For many Latinos, including those eligible to vote, their energy is now devoted to protecting the people in their charge rather than electing someone president. This isn’t just a hypothetical, it actually played out on the ground in advance of the Iowa caucuses. Though the Spanish-to-English translation of this article is a bit rough, the gist comes through loud and clear. Iowa-based immigration activist Monica Reyes told Univision that, prior to the caucuses, some immigrants stopped opening their doors to canvassers for fear that they might be ICE agents in disguise.
Just stop to think for a second what kind of a chilling effect this could have on GOTV efforts during a general election in which Democrats have a natural and obvious edge with Latino voters.
The Latino voting bloc should indeed be a boon for Democrats in 2016, with Pew recently issuing a report projecting that the number of “eligible” Latino voters will be 40 percent higher come November than it was in 2008.
But “eligible” doesn’t translate into anything if they don’t ever get to the polls. The second part of that Pew report included a look at the challenge of getting the glut of new eligible Latino voters to actually vote.
As the number of Latino eligible voters has reached new highs with each election, so has the number of Latino voters. In 2008, a then-record 9.7 million Latinos voted, rising to 11.2 million in 2012. But one other statistic has also consistently reached new highs—the number of Latinos who do not vote. In 2008, a then-record 9.8 million Latino eligible voters did not vote. That number rose to 12.1 million in 2012, despite record turnout of Latino voters. [my emphasis in bold]
The polling firm Latino Decisions did an analysis of how the mobilization of those potential Latino voters could have impacted certain congressional, gubernatorial, and presidential races over the last several election cycles. As noted by the yellow highlighted areas, the undermobilization of that bloc has cost Democrats in a number of races.

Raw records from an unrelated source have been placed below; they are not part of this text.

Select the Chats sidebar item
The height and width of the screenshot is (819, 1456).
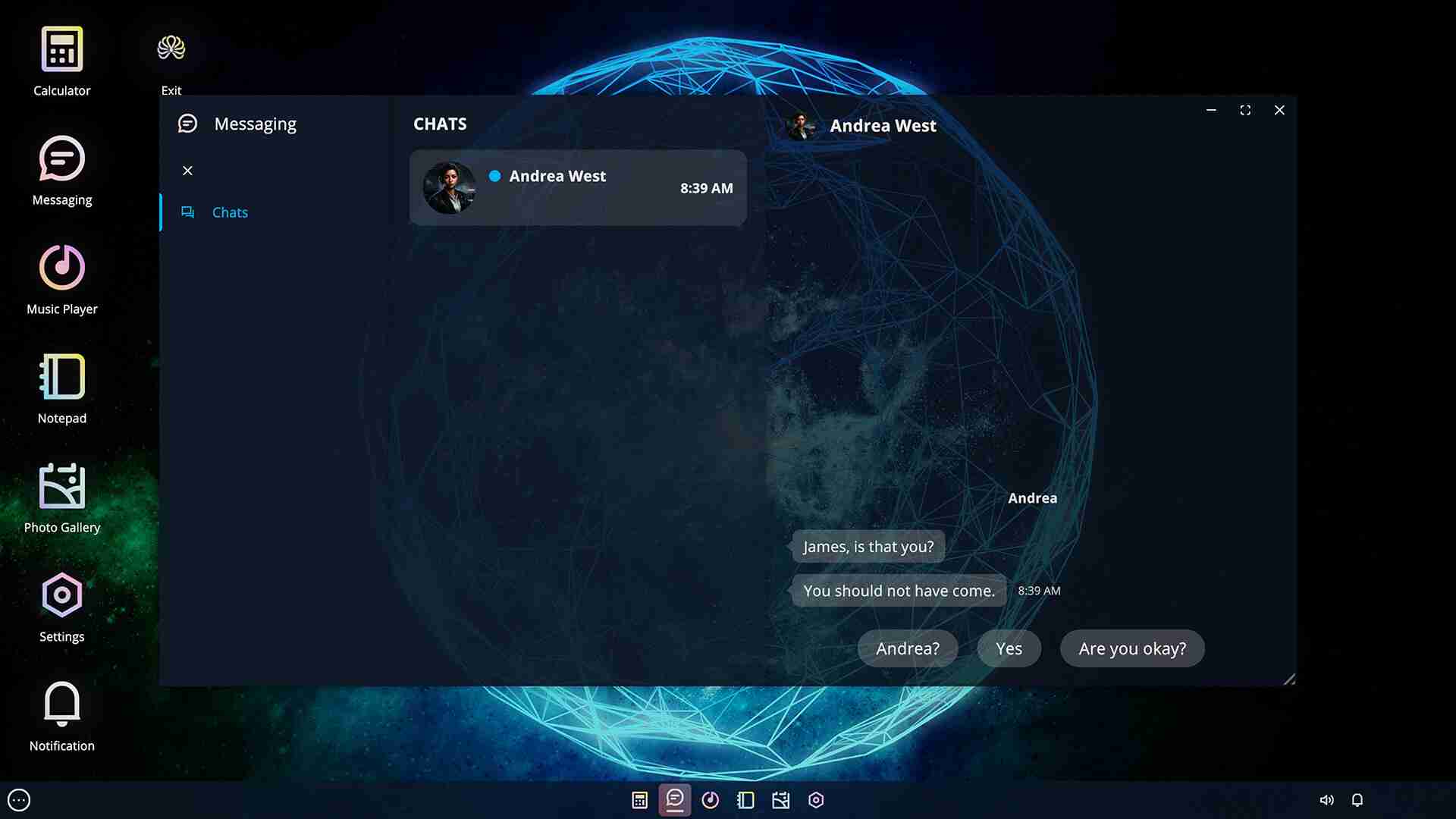pos(230,212)
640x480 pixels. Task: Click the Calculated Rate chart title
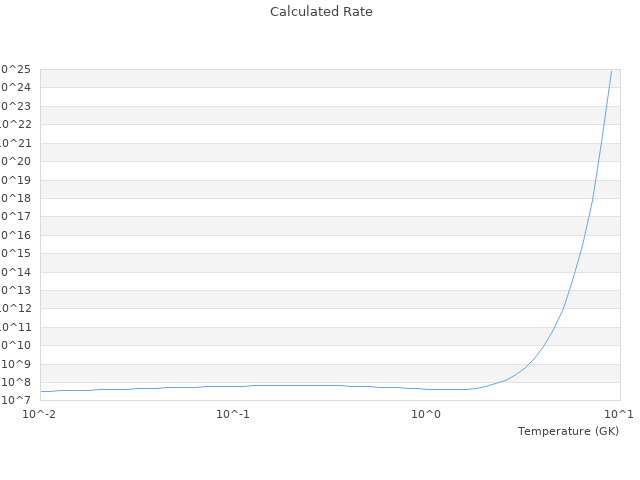[x=321, y=12]

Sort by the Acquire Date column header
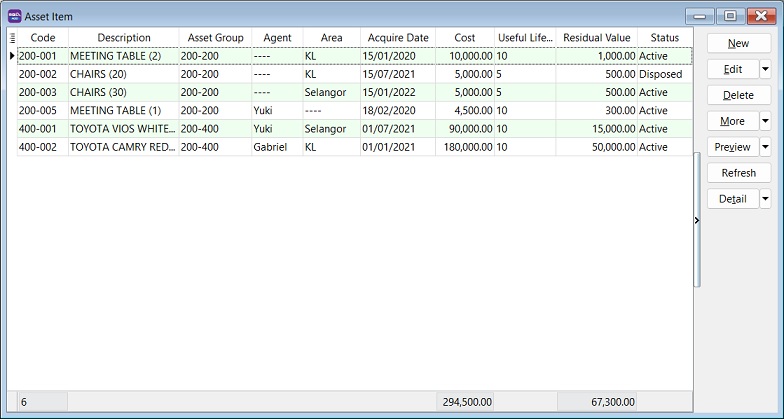click(396, 38)
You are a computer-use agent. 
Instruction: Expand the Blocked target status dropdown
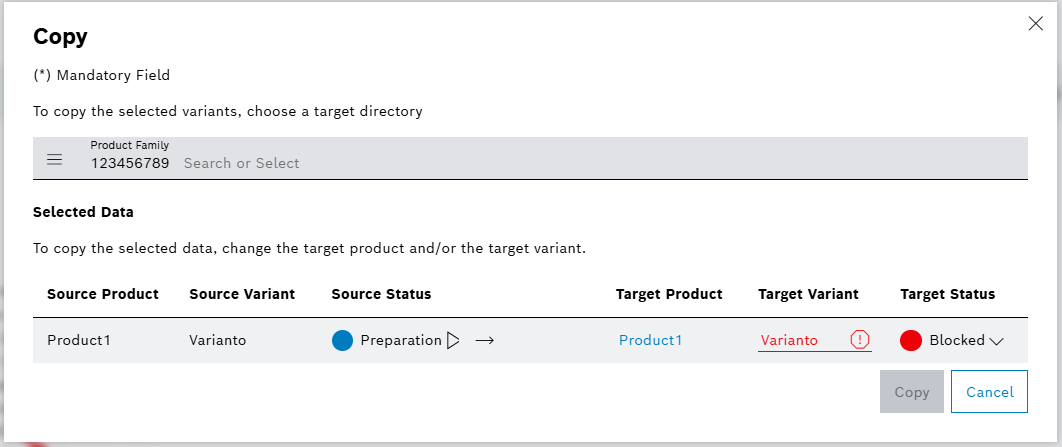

Unregistered columns are the difference between the Latino citizen voting age population and number of voting Latinos who are registered to vote. Nonvoters columns are the difference between the Latino citizen voting age population and number of Latinos who voted. Presidential, US Senate, or gubernatorial races where the margin was less than either these values are shaded yellow.
So while Latino voters could absolutely help provide Democrats a decisive boost in many of the above states, doing anything to undercut Latino participation could also result in a tragic missed opportunity, especially given the immigrant bashing Republican field.
And right now, this renewed emphasis on deportation in the midst of a critical election year threatens to depress turnout in two ways: those too afraid to open their doors and those who have become disaffected by the record-high number of deportations on President Obama’s watch (even though they have fallen in recent years).
NPR reporter Natasha Haverty filed an immigration story last week featuring a conversation in which New Hampshire resident Jocelyn Villavicencio tries to convince Jose Inaya to overcome his disappointment with Obama and vote in the 2016 election.
INAYA: I voted twice for him because of the same thing. He let me down. […]
JOCELYN: So you're saying you're going to give up.
INAYA: Nothing gets accomplished.
JOCELYN: No, no, no, are you saying you're going to give up? […]
HAVERTY: Jose tries to remind [Jocelyn] of the 2 million people deported under Obama, all the protests he says led nowhere.
INAYA: What did he accomplish? What did we accomplish?
The Obama administration is wrong on this issue morally, first and foremost—we are deporting many of these Central American women and children to near-certain violence and some to their deaths.
But the administration is also wrong on this politically. 2016 is no time to be reminding Latino voters of the deportation rates that prompted their leaders to dub President Obama the “deporter-in-chief.” Even if that’s a legacy he’s comfortable cementing, it’s not one he should be burdening the Democratic nominee with.
The Republicans have dug their own grave on Latino issues. Let’s not give them an escape route by driving down participation among voters who are essential to 2016.